On April 2, 2003, First Data and Concord announced a definitive merger agreement
for First Data to acquire all outstanding stock of Concord in an all-stock
transaction valued at approximately $7 billion, based on the close of market
price on April 1, 2003. Under the merger agreement, First Data will exchange
0.40 First Data common shares for every Concord common share. To complete the
transaction, First Data will issue approximately 200 million common shares to
Concord shareholders.

On September 24, 2003, the Registration Statement on Form S-4 relating to First
Data's proposed merger with Concord was declared effective by the Securities and
Exchange Commission. This Registration Statement includes a joint proxy
statement/prospectus that will be sent to the shareholders of both companies.
First Data anticipates that it will commence mailing of the joint proxy
statement/prospectus on or about September 26, 2003.

About First Data
First Data Corp. (NYSE: FDC), with global headquarters in Denver, helps power
the global economy. As an electronic commerce and payment services company,
First Data serves approximately 3 million merchant locations, 1,400 card issuers
and millions of consumers, making it easy, fast and secure for people and
businesses to buy goods and services using virtually any form of payment. With
29,000 employees worldwide, the company provides credit, debit, smart card and
stored-value card issuing and merchant transaction processing services; Internet
commerce solutions; money transfer services; money orders; and check processing
and verification services throughout the United States. First Data also offers a
variety of payment services in the United Kingdom, Australia, Canada, Japan,
Mexico, Spain, the Netherlands, the Middle East and Germany. Its Western Union
and Orlandi Valuta money transfer networks include approximately 165,000 agent
locations in more than 195 countries and territories.



About Concord
Concord EFS, Inc., a vertically integrated electronic transaction processor,
provides the technology and network systems that make payments and other
financial transactions faster, more efficient, and more secure than paper-based
alternatives. Concord acquires, routes, authorizes, captures, and settles
virtually all types of electronic payment and deposit access transactions for
financial institutions and merchants nationwide. Concord's primary activities
include Network Services, which provides automated teller machine (ATM)
processing, debit card processing, deposit risk management, and STARsm network
access principally for financial institutions; and Payment Services, which
provides point of sale processing, settlement, and related services, with
specialized systems focusing on supermarkets, major retailers, gas stations,
convenience stores, restaurants and trucking companies.

Not a Proxy Solicitation

This communication is not a solicitation of a proxy from any security holder of
First Data Corporation or Concord EFS, Inc. First Data has filed with the
Securities and Exchange Commission (SEC) a joint proxy statement/prospectus
concerning the planned merger of Concord with a subsidiary of First Data. WE
URGE INVESTORS TO READ THE JOINT PROXY STATEMENT/PROSPECTUS AND ANY OTHER
RELEVANT DOCUMENTS TO BE FILED WITH THE SEC, BECAUSE THEY WILL CONTAIN IMPORTANT
INFORMATION. Investors will be able to obtain the documents free of charge at
the SEC's website, www.sec.gov. In addition, documents filed with the SEC by
First Data will be available free of charge from First Data Investor Relations,
6200 S. Quebec St., Suite 340, Greenwood Village, CO 80111. Documents filed with
the SEC by Concord will be available free of charge from Concord Investor
Relations, 2525 Horizon Lake Drive, Suite 120, Memphis, TN 38133.
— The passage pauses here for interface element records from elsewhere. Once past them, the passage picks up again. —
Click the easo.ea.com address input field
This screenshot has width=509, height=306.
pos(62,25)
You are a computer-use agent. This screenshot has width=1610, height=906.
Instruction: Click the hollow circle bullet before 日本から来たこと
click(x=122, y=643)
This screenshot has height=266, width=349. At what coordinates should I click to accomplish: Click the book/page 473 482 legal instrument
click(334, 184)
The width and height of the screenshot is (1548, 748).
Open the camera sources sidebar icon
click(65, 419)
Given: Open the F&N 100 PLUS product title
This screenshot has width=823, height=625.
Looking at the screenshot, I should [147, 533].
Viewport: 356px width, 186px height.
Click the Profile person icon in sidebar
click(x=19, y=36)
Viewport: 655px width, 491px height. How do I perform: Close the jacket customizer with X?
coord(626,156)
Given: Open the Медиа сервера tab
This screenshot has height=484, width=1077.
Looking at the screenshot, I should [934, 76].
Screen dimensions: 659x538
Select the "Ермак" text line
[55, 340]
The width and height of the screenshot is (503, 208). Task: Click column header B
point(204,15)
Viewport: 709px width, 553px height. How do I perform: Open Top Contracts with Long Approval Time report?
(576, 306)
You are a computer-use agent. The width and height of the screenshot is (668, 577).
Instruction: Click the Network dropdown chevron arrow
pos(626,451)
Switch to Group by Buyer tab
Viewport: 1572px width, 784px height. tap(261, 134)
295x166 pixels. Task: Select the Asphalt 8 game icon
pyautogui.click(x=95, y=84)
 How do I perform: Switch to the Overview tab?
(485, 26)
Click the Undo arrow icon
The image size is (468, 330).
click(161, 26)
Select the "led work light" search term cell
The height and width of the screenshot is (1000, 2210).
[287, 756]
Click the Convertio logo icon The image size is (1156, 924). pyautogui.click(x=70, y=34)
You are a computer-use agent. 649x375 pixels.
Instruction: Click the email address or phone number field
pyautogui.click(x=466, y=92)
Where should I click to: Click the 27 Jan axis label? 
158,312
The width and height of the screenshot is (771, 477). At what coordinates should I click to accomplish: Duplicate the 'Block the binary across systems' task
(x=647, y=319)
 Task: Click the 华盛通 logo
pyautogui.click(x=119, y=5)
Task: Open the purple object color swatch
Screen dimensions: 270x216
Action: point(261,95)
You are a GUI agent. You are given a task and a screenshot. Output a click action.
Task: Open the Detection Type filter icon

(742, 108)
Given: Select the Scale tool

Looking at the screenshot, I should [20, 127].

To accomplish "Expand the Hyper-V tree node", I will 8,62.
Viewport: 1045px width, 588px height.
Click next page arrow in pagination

First Data and its directors and executive officers and other members of its
management and employees, may be deemed to be participants in the solicitation
of proxies from the stockholders of First Data in connection with the planned
merger. Information about the directors and executive officers of First Data and
their ownership of First Data stock is set forth in the proxy statement for
First Data's 2003 annual meeting of stockholders. Investors may obtain
additional information regarding the interests of the participants by reading
the joint proxy statement/prospectus when it becomes available.